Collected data
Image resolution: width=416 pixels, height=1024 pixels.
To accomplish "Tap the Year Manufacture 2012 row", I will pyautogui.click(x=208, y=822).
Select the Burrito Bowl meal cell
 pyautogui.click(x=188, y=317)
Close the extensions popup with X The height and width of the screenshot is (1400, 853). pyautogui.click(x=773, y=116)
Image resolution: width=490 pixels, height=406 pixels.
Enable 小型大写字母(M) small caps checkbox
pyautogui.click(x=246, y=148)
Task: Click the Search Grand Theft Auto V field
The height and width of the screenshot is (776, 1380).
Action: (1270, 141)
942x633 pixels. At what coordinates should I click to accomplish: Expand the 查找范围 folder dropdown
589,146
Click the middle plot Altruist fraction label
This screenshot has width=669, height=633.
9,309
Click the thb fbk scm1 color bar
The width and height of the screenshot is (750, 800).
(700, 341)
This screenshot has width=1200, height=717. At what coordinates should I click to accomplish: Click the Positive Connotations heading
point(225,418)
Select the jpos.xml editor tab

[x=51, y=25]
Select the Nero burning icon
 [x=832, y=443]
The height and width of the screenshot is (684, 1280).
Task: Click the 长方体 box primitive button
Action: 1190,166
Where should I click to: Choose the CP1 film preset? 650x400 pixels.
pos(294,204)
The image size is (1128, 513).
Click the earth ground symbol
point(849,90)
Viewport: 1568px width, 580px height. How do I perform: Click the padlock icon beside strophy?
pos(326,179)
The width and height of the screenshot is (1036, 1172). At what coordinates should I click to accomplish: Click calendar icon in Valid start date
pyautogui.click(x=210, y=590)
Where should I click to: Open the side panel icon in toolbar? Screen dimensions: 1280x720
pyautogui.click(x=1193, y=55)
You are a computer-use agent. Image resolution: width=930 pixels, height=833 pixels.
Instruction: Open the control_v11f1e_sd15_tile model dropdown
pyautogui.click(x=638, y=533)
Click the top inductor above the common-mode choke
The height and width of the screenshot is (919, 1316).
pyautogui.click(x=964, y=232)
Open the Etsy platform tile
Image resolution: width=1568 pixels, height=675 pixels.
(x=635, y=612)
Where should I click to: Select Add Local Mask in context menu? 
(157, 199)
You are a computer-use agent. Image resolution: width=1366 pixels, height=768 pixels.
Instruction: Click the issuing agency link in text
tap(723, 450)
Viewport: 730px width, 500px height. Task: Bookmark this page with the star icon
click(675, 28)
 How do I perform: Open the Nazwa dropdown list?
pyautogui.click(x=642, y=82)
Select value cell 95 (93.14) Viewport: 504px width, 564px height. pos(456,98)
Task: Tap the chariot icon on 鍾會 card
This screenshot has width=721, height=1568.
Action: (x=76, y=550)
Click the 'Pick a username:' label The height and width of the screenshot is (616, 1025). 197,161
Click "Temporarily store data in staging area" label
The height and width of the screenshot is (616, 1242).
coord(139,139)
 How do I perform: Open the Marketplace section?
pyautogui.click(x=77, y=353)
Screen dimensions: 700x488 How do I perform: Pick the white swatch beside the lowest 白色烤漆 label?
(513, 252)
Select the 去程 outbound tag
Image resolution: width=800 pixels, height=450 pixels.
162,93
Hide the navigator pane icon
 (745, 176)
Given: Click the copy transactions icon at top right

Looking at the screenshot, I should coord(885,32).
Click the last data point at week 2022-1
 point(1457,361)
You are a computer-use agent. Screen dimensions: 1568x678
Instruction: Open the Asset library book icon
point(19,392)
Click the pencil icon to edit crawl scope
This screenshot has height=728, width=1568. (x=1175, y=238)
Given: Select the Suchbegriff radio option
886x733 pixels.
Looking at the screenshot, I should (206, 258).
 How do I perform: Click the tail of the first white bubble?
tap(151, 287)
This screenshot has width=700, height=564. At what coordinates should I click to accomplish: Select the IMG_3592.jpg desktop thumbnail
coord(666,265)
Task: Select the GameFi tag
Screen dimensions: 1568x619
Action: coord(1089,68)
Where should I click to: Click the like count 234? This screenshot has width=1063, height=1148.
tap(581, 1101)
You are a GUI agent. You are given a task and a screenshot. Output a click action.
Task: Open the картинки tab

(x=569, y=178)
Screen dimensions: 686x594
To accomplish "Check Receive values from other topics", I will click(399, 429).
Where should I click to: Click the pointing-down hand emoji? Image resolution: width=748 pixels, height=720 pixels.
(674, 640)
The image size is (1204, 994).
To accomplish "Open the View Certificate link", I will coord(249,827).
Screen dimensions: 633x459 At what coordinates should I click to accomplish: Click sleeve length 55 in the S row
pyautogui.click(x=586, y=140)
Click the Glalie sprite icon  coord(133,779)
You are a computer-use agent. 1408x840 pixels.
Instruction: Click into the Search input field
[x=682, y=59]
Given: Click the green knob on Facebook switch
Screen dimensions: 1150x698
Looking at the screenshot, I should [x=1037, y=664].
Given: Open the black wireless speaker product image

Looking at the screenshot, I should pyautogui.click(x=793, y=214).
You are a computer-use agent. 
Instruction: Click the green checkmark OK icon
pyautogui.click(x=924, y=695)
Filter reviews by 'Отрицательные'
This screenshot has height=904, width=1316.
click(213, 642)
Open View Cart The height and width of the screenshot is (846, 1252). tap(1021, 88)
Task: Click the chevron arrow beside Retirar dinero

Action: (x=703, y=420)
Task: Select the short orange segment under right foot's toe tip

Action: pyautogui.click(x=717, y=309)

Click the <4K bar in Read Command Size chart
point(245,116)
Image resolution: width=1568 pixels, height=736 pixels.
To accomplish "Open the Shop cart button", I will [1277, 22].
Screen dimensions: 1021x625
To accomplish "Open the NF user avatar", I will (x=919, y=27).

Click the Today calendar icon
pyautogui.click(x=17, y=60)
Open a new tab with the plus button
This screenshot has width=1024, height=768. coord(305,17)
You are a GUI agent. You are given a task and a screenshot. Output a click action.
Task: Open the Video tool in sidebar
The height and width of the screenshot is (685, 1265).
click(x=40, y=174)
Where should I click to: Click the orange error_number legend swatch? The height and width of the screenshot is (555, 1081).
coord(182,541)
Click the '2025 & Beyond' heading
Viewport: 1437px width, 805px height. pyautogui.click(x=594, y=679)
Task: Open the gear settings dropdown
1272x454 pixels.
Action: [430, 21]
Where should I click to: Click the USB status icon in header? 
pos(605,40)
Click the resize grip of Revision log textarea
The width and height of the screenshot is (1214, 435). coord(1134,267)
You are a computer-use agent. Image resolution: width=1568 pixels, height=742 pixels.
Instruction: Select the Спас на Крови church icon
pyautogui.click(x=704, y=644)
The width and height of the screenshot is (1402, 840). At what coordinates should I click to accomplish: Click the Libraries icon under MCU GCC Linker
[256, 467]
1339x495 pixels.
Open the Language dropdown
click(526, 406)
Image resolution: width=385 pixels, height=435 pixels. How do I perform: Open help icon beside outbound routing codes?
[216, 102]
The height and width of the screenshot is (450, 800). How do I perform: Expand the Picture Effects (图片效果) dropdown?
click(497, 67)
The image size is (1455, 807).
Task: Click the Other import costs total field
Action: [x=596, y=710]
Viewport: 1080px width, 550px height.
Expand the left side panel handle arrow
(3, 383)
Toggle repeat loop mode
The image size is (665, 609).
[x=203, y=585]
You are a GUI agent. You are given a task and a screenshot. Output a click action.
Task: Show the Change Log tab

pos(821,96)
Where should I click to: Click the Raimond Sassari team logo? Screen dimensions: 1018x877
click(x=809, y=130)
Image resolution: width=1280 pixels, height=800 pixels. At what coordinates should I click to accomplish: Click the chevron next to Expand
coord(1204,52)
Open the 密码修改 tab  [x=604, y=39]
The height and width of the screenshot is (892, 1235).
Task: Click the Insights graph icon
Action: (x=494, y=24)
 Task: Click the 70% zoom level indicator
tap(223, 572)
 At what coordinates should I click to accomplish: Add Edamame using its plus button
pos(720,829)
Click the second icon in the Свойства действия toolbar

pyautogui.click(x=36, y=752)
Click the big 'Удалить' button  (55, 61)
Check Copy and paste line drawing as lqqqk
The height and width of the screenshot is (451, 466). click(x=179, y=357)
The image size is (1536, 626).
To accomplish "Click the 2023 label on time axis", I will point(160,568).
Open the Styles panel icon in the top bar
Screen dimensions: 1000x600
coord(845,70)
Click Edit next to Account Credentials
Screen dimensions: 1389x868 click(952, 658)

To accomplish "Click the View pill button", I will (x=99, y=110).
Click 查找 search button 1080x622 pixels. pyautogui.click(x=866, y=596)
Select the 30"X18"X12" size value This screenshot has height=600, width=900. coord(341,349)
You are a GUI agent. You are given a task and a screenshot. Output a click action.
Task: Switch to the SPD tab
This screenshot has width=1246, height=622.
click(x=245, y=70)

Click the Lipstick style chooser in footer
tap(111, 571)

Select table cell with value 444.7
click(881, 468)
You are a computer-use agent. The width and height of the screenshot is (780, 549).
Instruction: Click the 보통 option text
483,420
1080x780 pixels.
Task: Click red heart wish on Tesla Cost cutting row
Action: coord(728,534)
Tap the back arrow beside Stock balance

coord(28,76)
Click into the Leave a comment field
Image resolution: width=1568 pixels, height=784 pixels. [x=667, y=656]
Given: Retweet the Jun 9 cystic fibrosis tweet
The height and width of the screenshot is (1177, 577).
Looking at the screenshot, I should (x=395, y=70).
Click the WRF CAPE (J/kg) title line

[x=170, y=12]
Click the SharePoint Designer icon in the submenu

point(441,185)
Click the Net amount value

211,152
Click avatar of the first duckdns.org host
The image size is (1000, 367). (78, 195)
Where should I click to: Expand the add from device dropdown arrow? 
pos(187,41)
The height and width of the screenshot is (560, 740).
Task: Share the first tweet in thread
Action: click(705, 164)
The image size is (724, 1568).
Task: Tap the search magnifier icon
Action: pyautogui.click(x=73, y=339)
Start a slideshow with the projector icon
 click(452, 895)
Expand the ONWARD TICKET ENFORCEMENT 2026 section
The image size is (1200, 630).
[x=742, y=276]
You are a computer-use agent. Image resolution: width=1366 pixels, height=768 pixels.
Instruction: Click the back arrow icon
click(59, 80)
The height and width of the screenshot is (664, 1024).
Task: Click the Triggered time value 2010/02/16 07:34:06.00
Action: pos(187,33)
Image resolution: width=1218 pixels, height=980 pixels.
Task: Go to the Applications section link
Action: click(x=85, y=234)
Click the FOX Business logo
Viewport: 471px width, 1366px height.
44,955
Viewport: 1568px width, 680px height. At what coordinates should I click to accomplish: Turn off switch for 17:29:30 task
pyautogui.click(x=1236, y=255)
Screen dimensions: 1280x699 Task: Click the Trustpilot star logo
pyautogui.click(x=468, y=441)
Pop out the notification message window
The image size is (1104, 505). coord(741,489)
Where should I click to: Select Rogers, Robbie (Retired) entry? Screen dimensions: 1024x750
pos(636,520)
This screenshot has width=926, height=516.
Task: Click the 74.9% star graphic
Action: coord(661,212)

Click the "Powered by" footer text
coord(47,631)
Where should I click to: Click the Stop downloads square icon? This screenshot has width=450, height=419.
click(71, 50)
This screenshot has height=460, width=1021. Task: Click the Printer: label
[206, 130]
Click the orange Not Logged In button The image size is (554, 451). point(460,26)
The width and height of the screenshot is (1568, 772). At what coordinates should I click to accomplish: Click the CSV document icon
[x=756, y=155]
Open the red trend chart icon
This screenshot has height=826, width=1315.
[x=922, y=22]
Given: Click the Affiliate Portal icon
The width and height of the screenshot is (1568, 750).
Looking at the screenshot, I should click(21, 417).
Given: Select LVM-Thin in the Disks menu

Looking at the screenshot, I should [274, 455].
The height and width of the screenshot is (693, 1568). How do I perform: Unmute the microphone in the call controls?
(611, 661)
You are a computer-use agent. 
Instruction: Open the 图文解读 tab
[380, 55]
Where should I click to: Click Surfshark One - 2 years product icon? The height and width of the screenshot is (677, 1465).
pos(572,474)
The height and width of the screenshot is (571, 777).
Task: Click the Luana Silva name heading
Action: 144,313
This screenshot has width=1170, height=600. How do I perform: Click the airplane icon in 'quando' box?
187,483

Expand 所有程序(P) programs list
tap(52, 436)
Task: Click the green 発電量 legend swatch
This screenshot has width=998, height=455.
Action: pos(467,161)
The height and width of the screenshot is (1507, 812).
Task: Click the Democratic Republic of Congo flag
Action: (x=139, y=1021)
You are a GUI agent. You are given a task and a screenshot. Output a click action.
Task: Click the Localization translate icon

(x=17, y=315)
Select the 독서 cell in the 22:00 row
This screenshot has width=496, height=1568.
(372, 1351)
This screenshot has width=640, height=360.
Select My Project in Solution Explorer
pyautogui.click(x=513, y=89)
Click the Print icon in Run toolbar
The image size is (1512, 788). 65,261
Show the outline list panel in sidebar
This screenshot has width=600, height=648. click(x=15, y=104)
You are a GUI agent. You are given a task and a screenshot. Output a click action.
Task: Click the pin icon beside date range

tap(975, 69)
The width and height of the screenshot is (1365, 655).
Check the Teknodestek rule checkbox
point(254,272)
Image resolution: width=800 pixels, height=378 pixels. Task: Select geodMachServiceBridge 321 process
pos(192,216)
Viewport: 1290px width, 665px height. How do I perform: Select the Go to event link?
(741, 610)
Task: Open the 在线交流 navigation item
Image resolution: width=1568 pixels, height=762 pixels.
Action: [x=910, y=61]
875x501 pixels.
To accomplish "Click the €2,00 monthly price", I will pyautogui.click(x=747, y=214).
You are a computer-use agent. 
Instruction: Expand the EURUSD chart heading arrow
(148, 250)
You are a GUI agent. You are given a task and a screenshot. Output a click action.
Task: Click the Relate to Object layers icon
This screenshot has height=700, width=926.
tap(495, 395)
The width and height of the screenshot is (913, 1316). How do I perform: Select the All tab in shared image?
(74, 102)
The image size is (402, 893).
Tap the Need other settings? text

▸ **EXERCISE**: The expected answer is an exact copy of the lines above, beginning at the line with "This screenshot has width=998, height=455." and ending at the line with "The width and height of the screenshot is (1365, 655).", with both ends in.

▸ **ANSWER TO THIS EXERCISE**:
This screenshot has width=998, height=455.
Action: pos(467,161)
The height and width of the screenshot is (1507, 812).
Task: Click the Democratic Republic of Congo flag
Action: (x=139, y=1021)
You are a GUI agent. You are given a task and a screenshot. Output a click action.
Task: Click the Localization translate icon

(x=17, y=315)
Select the 독서 cell in the 22:00 row
This screenshot has width=496, height=1568.
(372, 1351)
This screenshot has width=640, height=360.
Select My Project in Solution Explorer
pyautogui.click(x=513, y=89)
Click the Print icon in Run toolbar
The image size is (1512, 788). 65,261
Show the outline list panel in sidebar
This screenshot has width=600, height=648. click(x=15, y=104)
You are a GUI agent. You are given a task and a screenshot. Output a click action.
Task: Click the pin icon beside date range

tap(975, 69)
The width and height of the screenshot is (1365, 655).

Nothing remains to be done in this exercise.